Dalla presa del potere di Hayat Tahrir al Sham a Damasco il confine tra Libano e Siria è diventato permeabile, oltre che al tradizionale contrabbando di uomini e merci, agli estremisti islamici. Nei giorni scorsi le forze dell'ordine libanesi hanno arrestato a Tripoli due sospetti affiliati dell'Isis tra cui un uomo, nome di battaglia Qasoura, sospettato di essere uno dei capi della formazione islamista in Libano. Nelle stesse ore le forze di sicurezza siriane hanno reso noto di aver fermato tre cittadini libanesi accusati di aver fornito supporto logistico agli autori dell'attentato alla chiesa di Sant'Elia.

Se i cristiani di Beirut temono per la propria incolumità, gli abitanti rimasti nel sud del Libano sono ormai allo stremo. Le forze di occupazione israeliane – ricordiamo che Idf occupa almeno cinque, ma sembra siano diventate sette, postazioni sul territorio libanese, in violazione degli accordi sanciti con la garanzia della comunità internazionale – hanno intensificato gli attacchi ai danni dei civili del sud dopo la conclusione della "guerra dei dodici giorni" con l'Iran. Nelle ultime ventiquattr'ore sono stati uccisi un consigliere comunale di un villaggio, un motociclista che andava al lavoro, due donne di cui una neo-sposa il cui marito è rimasto ferito. E l'elenco è in continuo aggiornamento. Le vittime sono tutti civili sciiti, accusati da Idf di essere a vario titolo appartenenti o vicini a Hezbollah.

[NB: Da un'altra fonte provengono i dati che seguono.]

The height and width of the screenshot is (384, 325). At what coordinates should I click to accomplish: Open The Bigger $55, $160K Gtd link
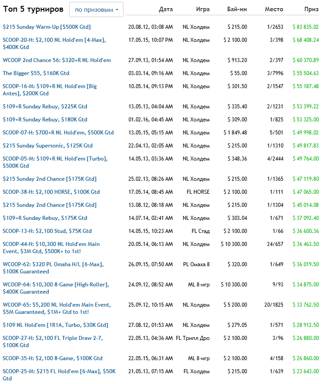pyautogui.click(x=36, y=73)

È interessante notare come questo accanimento coincida con il mese di lutto dell'Ashura, in cui gli sciiti commemorano la morte dell'imam al Husyain e dei suoi settantadue seguaci, uccisi dalle truppe del califfo ommayade Yazid I nell'anno 40 dell'egida. I rituali dell'Ashura sono solenni per gli sciiti, e spesso visti con disprezzo da chi non ne condivide la fede. Per inciso lo scorso 27 giugno, primo giorno di Muharram, mese dell'Ashura, alcuni uomini di Hayat Tahrir al Sham hanno ucciso un anziano pellegrino in visita al santuario sciita di Sayyida Zeinab, vicino a Damasco, che si era rifiutato di togliersi gli abiti neri da lutto tipici della celebrazione.

Oltre che degli attacchi militari israeliani il Libano è oggetto di fortissime pressioni internazionali – per bocca dell'inviato Usa Tom Barrack – a "stipulare la pace con Israele" requisendo con la forza le armi residue di Hezbollah come pre-condizione a qualunque accordo. In cambio, lo Stato Ebraico inizierebbe a ritirare "gradualmente" le truppe dal sud del Paese. Secondo Barrack la conclusione della guerra tra Iran e Israele ha aperto la via a "una nuova pace in Medioriente" nel quadro degli accordi di Abramo, a cui Siria e Libano non possono sottrarsi. Il Ministro degli esteri israeliano Gideon Sa'ar ha annunciato ufficialmente che lo Stato Ebraico chiederà alla Siria di annettere le Alture del Golan, prima di poter parlare di pace.

Allo stesso modo anche al Libano è chiesto di adempiere ai desiderata israeliani – la risposta delle istituzioni libanesi è addirittura attesa entro il 7 luglio, data in cui Barrack dovrebbe tornare a Beirut. Hezbollah si è già opposto a un disarmo totale senza avere prima una precisa assicurazione da parte degli Usa che Israele non approfitterà della situazione finendo per sterminare la popolazione del sud. Secondo il media libanese Lbc lo speaker della Camera Nabih Berri, che guida la negoziazione con Barrack in coordinamento con Hezbollah, avrebbe richiesto agli Usa altro tempo per poter consultare tutte le forze in campo. Probabilmente il governo libanese chiederà alla controparte un sequestro graduale  e non in blocco delle armi di Hezbollah, sequestro che si presenta in ogni caso oltremodo difficile da realizzare. Frattanto il presidente della Repubblica libanese Joseph Aoun, incontrando il nuovo comandante della missione Unifil Diodato Abagnara, ha sottolineato l'importanza delle forze di peacekeeping nel sud del Libano a fianco dell'esercito libanese. Aoun ha auspicato un  rinnovo della missione - il mandato di Unifil scade il prossimo agosto - ma ad oggi i vertici Onu non hanno reso noto se il mandato verrà rinnovato, ed, eventualmente, in che termini.